2020-11-17
Female is a minority in STEM (Science, Technology, Engineering, Math) fields. It is encouraging and grateful that there is a solidarity among young female scientists, such as the young woman scientist camp (2020 YWS Camp.). And, thanks for the award at this program.
Research Content
For nuclear fuel cycle facilities, it is indispensable to implement a safeguards system that can be monitored and verified by the International Atomic Energy Agency (IAEA). Current safeguards technologies mainly rely on a mass balance method. Due to unique features of pyroprocessing, there is uncertainty to apply traditional safeguards methods to meet safeguard-ability requirements in commercializing pyroprocessing, and new approaches and technologies have been suggested to enhance existing safeguards. Process monitoring (PM) is one candidate. By employing PM, it is possible to indirectly track a flow of special nuclear materials. Various types of signals can be produced in (near) real time from a variety of sensors installed in specific locations at the facility. Though the signal alone do not imply information about the operation state, the process can be diagnosed based on the statistical experience by collecting data and developing data library. On this wise, machine learning approach can be applied.

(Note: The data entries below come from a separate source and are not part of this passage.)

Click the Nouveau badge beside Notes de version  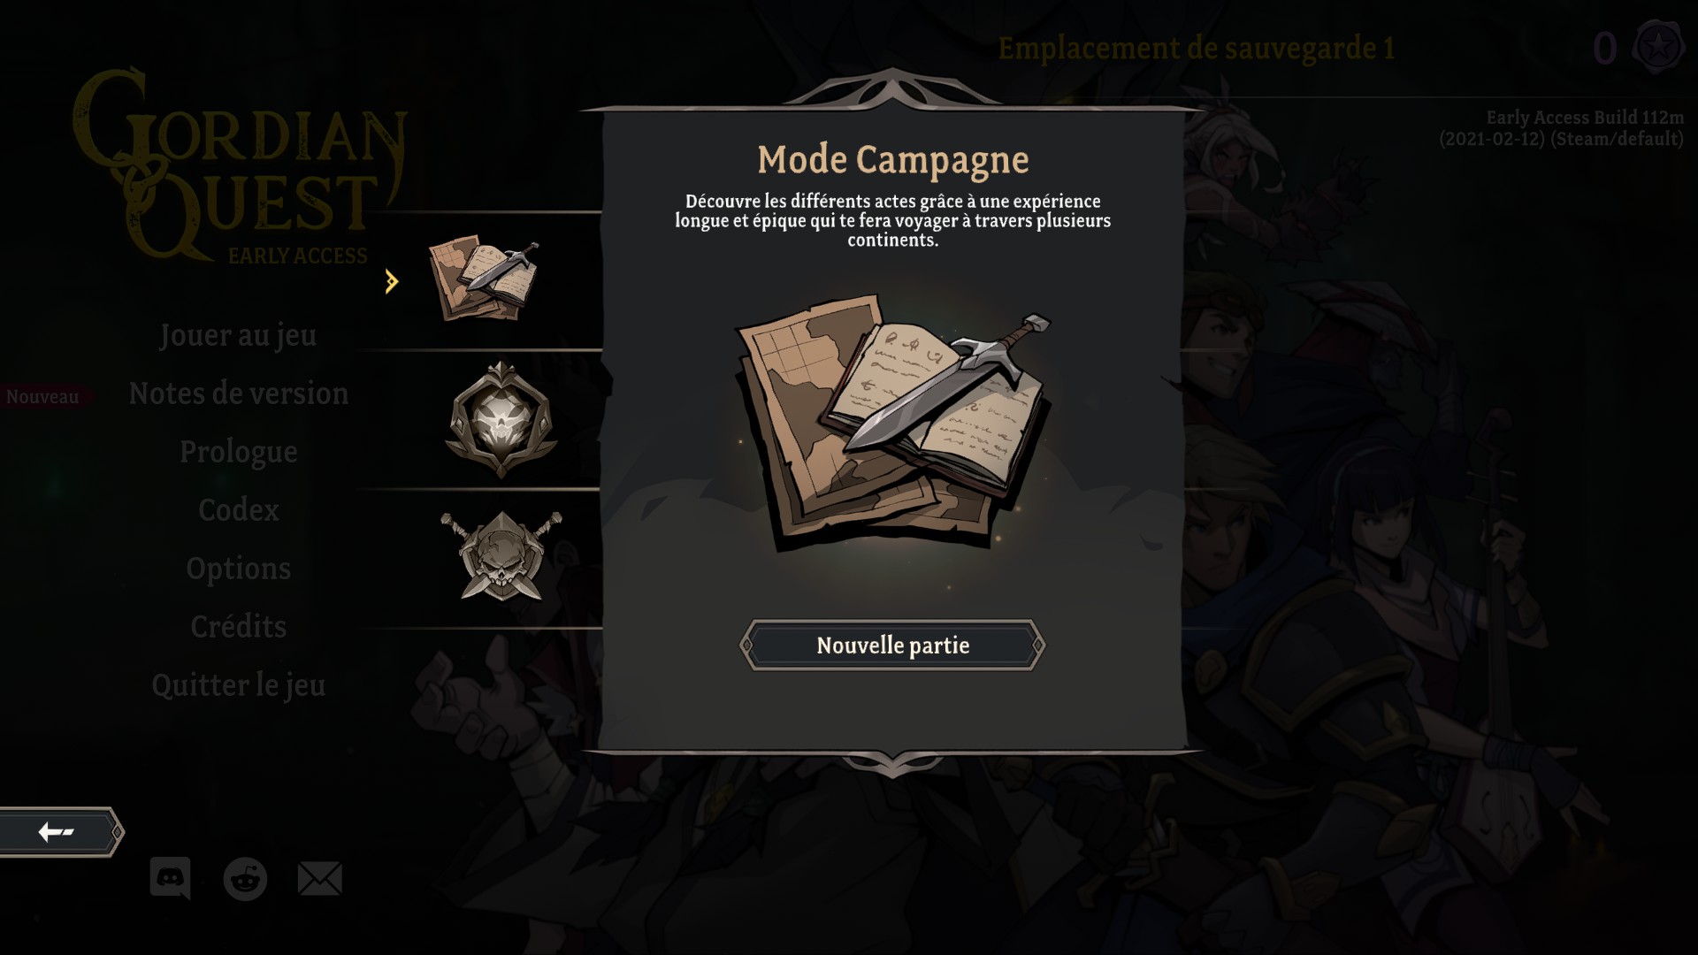pyautogui.click(x=42, y=397)
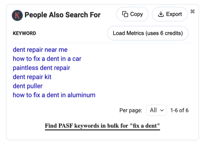
Task: Open 'how to fix a dent in a car'
Action: [47, 59]
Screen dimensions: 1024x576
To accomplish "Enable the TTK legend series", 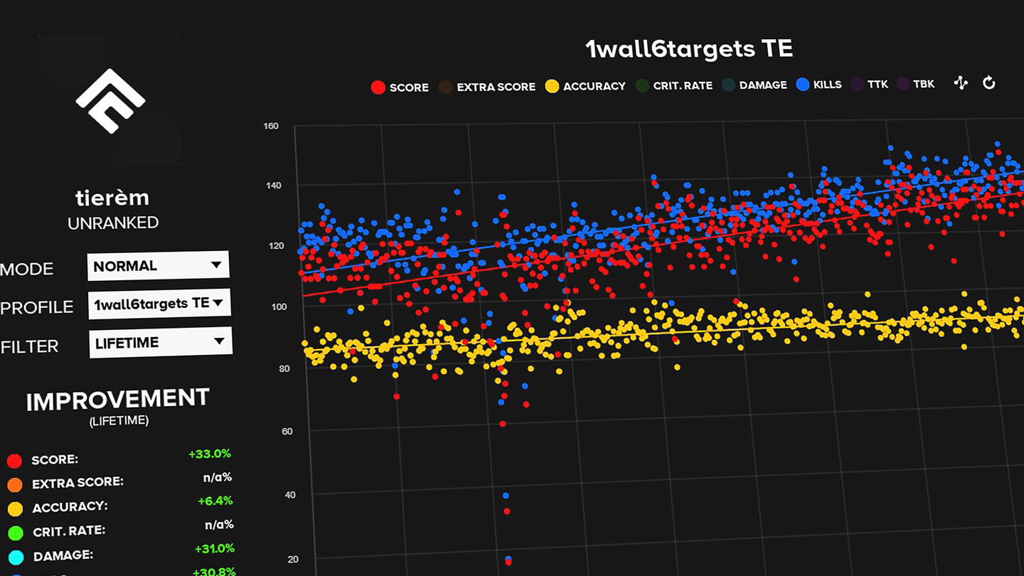I will pos(870,84).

In this study, the feasibility of using PM based on machine learning for improving safeguards-ability of pyroprocessing was examined. Cathode potential in electrorefining was selected as a target signal to investigate the operation state (normal vs. off-normal). Cathode potential data was produced through a series of experiments in lab-scale. Surrogate materials, which have close standard reduction potentials leading to feasible environment for codeposition, were employed in the experiments. The composition of deposition was analyzed using inductively coupled plasma atomic emission spectroscopy (ICP-OES) to classify input data. Before learning, data preprocessing was conducted in terms of complicity and quantity to prepare appropriate data for learning. Both neural network (NN) and recurrent neural network (RNN) were used in learning. To optimize the learning, various variables were tested. As a results, two-layer RNN with optimizer AMSGrad showed the best result, presenting more than 80% of classification accuracy. To advance current result, further research is planned. Considering special characteristics of safeguards, which discourages the necessary of off-normal operation to acquire off-normal data, a classification model using only normal data (machine learning without negative data) will be developed. If safeguards-ability can be improved with this method, this method would be applied not only to electrorefining, but also to overall facility including other unit processes.